Writes are appended to the Write-Ahead Log (WAL) for durability, then inserted into the in-memory MemTable (a sorted structure, typically a skip list). When the MemTable reaches a size threshold, it is flushed to disk as an immutable SSTable file. This makes writes sequential, achieving high write throughput regardless of key distribution.
How does compaction work in an LSM-tree?
Compaction merges multiple SSTable files, deduplicating overwritten keys and discarding deleted (tombstoned) keys. Size-tiered compaction merges similarly sized SSTables. Leveled compaction (used by RocksDB and LevelDB) maintains per-level size limits and merges SSTables from one level into the next, producing fewer overlapping key ranges.
How does a Bloom filter improve LSM-tree read performance?
Each SSTable has an associated Bloom filter: a probabilistic data structure that answers ‘is this key possibly in this file?’ with no false negatives and a tunable false positive rate.
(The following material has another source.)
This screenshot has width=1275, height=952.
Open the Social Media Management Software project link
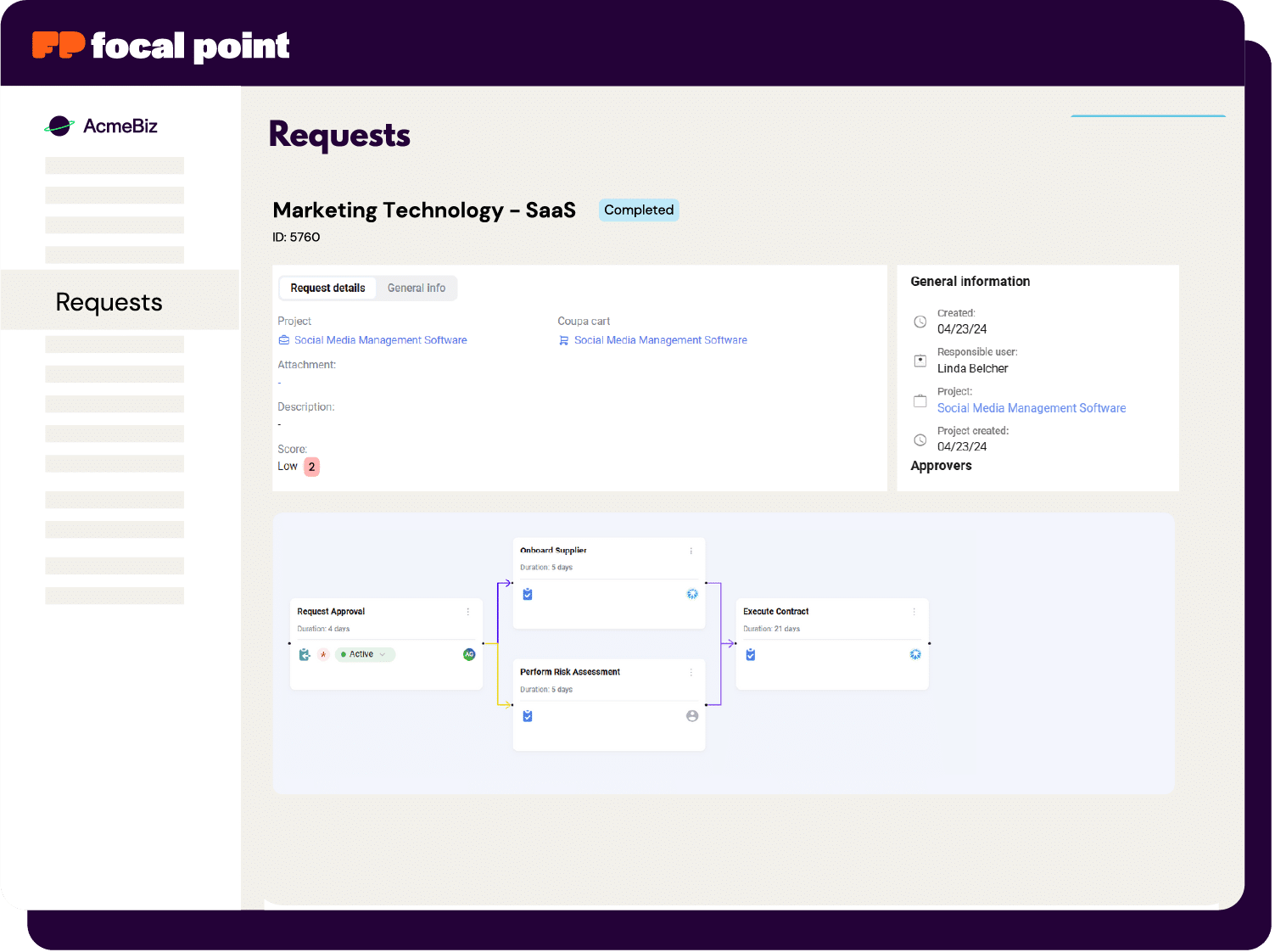[379, 339]
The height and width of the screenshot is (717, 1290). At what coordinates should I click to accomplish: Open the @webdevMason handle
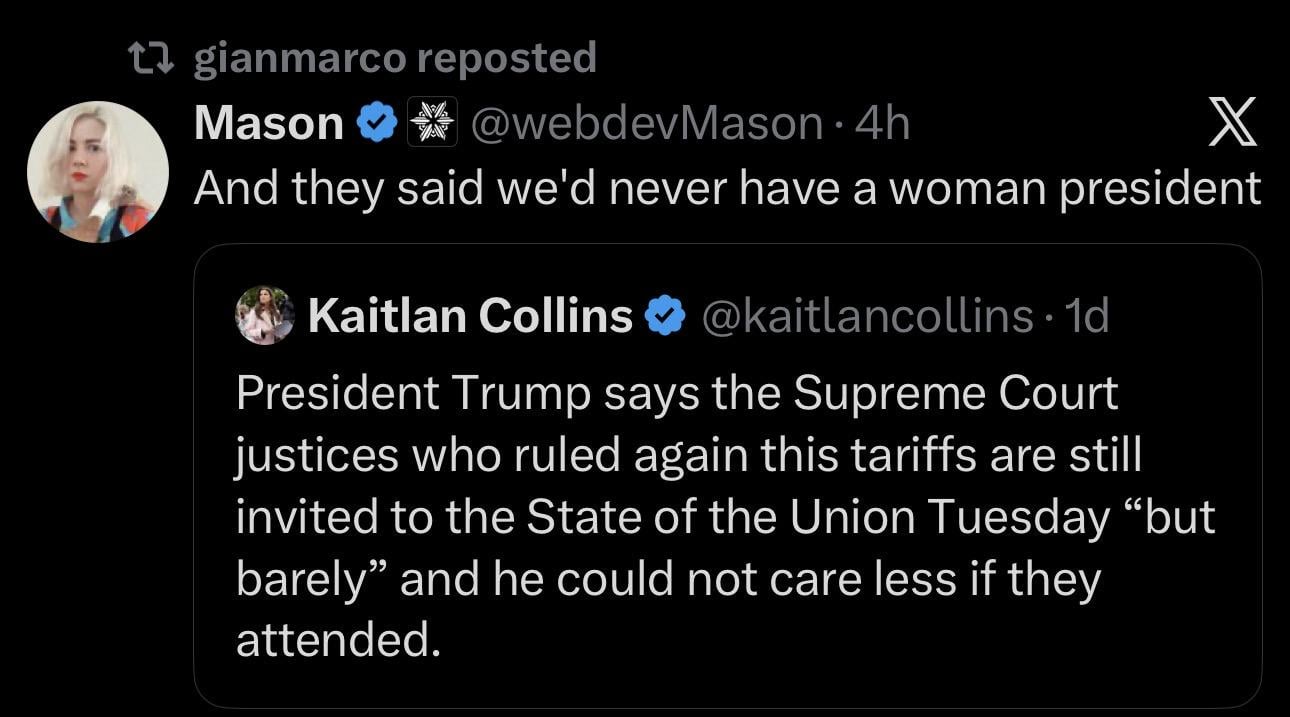[645, 124]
On a point read, the engine checks the Bloom filter before doing any disk I/O. Files that definitely do not contain the key are skipped, reducing read amplification dramatically.
What is read amplification in an LSM-tree?
Read amplification is the number of disk reads required per logical read. In the worst case, a point read must check the MemTable plus every SSTable level. Bloom filters and per-level index blocks reduce this, but leveled compaction is specifically designed to minimize read amplification by bounding the number of overlapping SSTables per key.
How does RocksDB differ from LevelDB?
RocksDB is a fork of LevelDB with production-grade enhancements: column families for logical namespace isolation, multi-threaded compaction, compression per level, rate limiting for compaction I/O, statistics and monitoring hooks, and support for transactions. RocksDB is used as the storage engine in MySQL (MyRocks), CockroachDB, and TiKV.